Brief> Only the lines below from the one containing "Click the Monitoring speedometer icon" through the last line should be set down, exactly as written and with no pictures.

Supplied data>
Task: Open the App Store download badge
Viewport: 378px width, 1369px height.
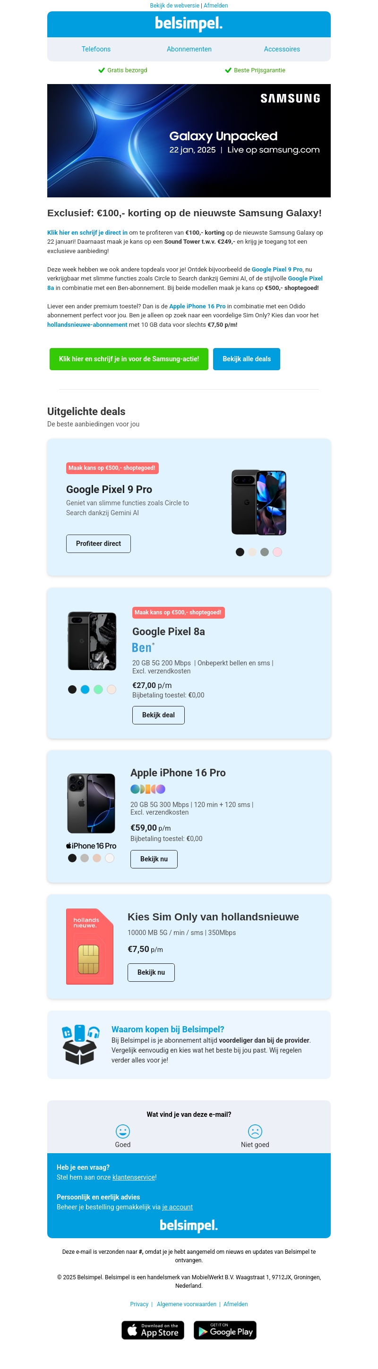Action: [153, 1330]
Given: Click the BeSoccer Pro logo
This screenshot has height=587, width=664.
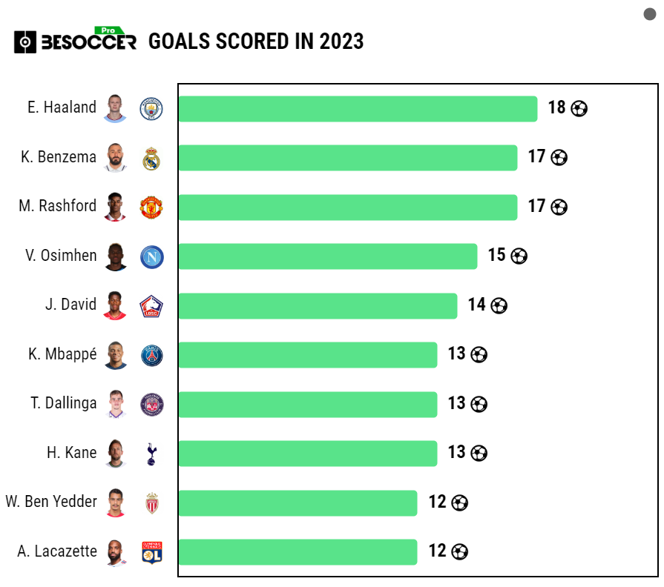Looking at the screenshot, I should (76, 41).
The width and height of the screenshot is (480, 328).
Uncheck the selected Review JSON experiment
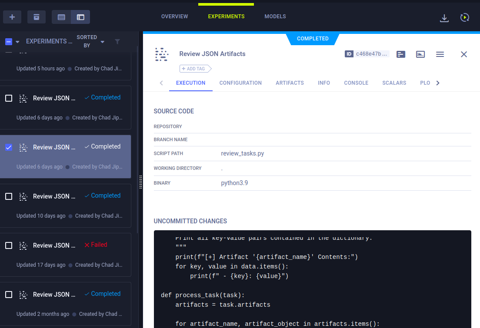click(x=9, y=147)
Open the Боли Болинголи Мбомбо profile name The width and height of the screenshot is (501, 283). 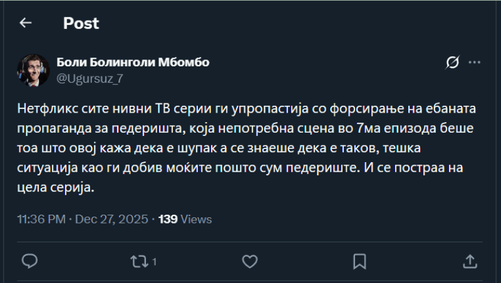point(133,62)
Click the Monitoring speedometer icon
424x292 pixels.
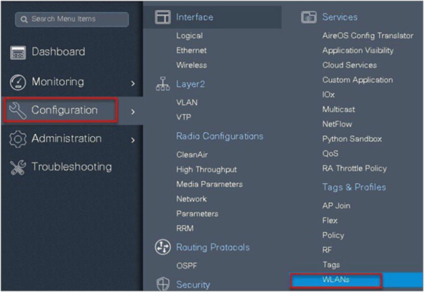tap(18, 82)
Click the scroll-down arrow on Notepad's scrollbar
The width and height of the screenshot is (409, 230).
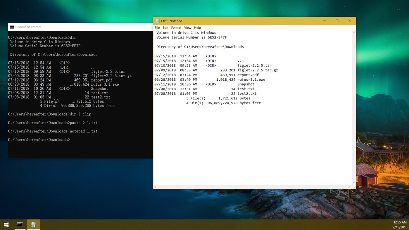coord(353,182)
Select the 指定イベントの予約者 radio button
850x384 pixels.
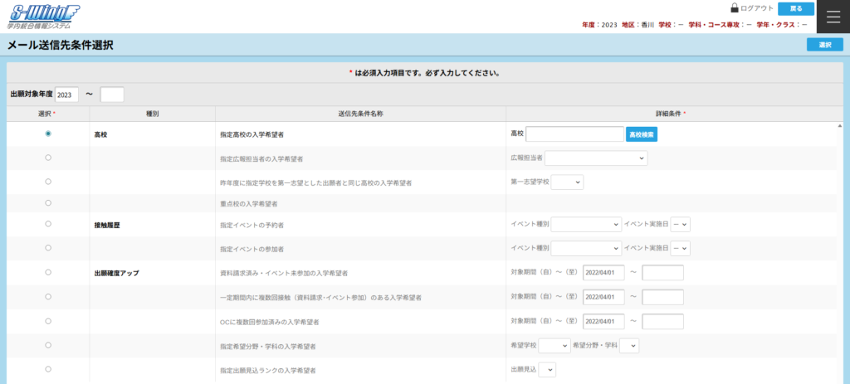pos(48,224)

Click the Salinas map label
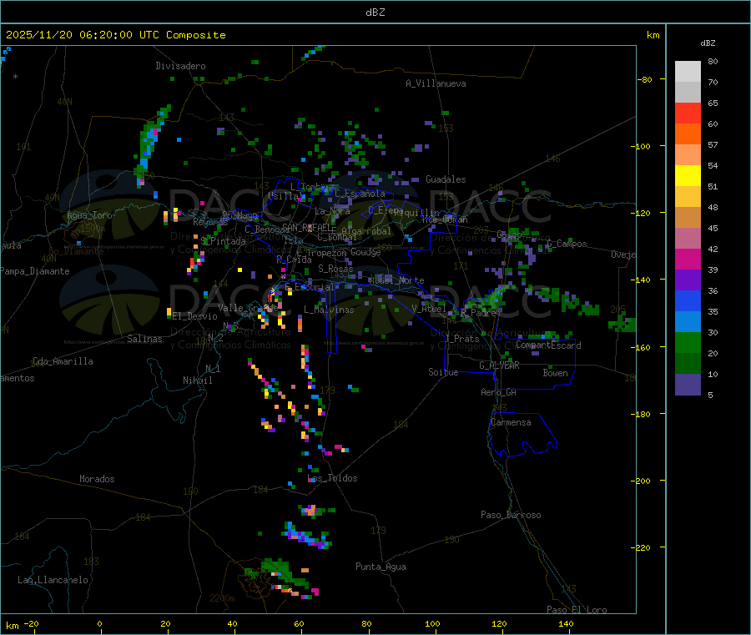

Result of the exercise>
Click the Monitoring speedometer icon
424x292 pixels.
tap(18, 82)
Click the scroll-down arrow on Notepad's scrollbar
The width and height of the screenshot is (409, 230).
coord(353,182)
Select the 指定イベントの予約者 radio button
850x384 pixels.
pos(48,224)

Click the Salinas map label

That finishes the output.